Campus, News

Adding classes during first two weeks is now a first come, first serve online process

Gone are the days of students anxiously waiting for professors to wrap up their introductions, to plead their case for why they should be the lucky soul given an extra seat available in class.

Starting this semester, Long Beach State is implementing a new policy in which late registration is now purely online, as opposed to previous semesters where any student sitting in on a class had the possibility of receiving an add code at the professor’s discretion.

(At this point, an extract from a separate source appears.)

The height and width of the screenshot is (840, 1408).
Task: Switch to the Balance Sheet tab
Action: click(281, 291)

Students must now log into their myCSULB account and add the class if it is open. If a space is listed as available and two students attempt to enroll, the professor will have no say in which person gets the seat. Whoever finishes the enrollment process online first will get a spot in the class.

The policy has received reviews on both ends of the spectrum from students and faculty.

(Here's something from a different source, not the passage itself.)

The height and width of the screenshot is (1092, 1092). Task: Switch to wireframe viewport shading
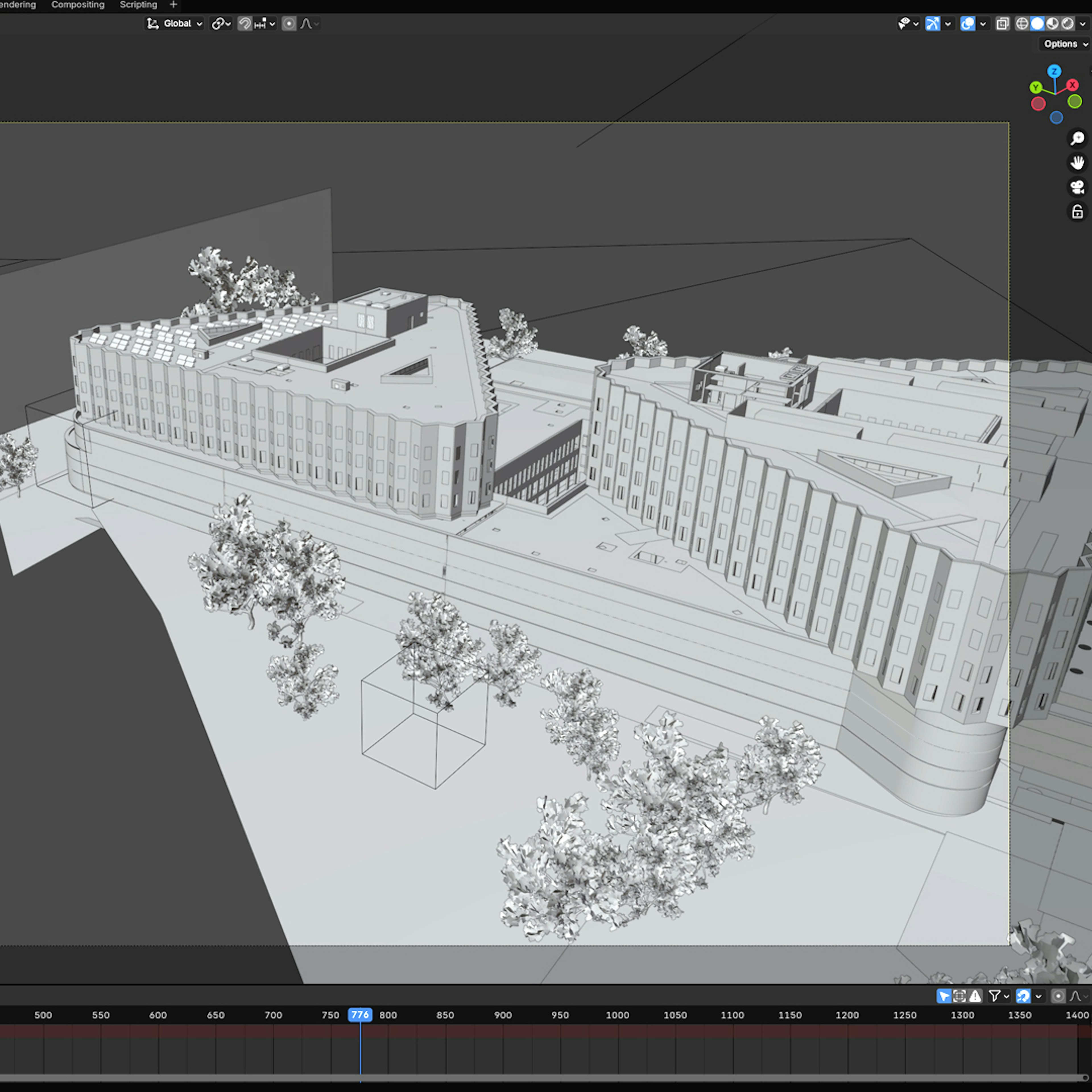pos(1022,24)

“That’s dumb,” said Eva Grello, graduate art student. “There should be flexibility…it should be at the teacher’s discretion.”

Alexis Wolfe, a junior English major, also criticized the new system, arguing that a student who makes an effort to show up to a waitlisted class should have priority over another who sees the open spot online.

Having multiple students attempting to join a class with limited availability would force professors to choose who gets into the class.

“We used to have a big, big problem,” said journalism and public relations professor and academic advisor, Danny Paskin. “That day one or week one we would have a line of students outside of the door.”

Paskin said he is in favor of the new system for its practicality of choosing students on a first come, first serve basis.

“I would say yes to all [students], but the three fastest ones…will get the spot, and it was just basically unfair to everybody,” Paskin said. “It was always tricky to figure out who’s number one, who’s number two…there’s no way.”

With this change, professors are hoping to have an easier go at the first rush of students trying to sneak into those last few spots. While some professors are enjoying the benefits of attempting to control the week one chaos, others haven’t even had a run in with the new system yet.

“I didn’t know it was different actually,” said graphic design professor Anthony Bever.

If the goal was to make registration during the semester’s first two weeks less of a hassle for all parties, Paskin said he believes LBSU is headed in the right direction.

“It created this problem of basically [having to] choose,” Paskin said. “In the end it became pretty much bingo for the students.”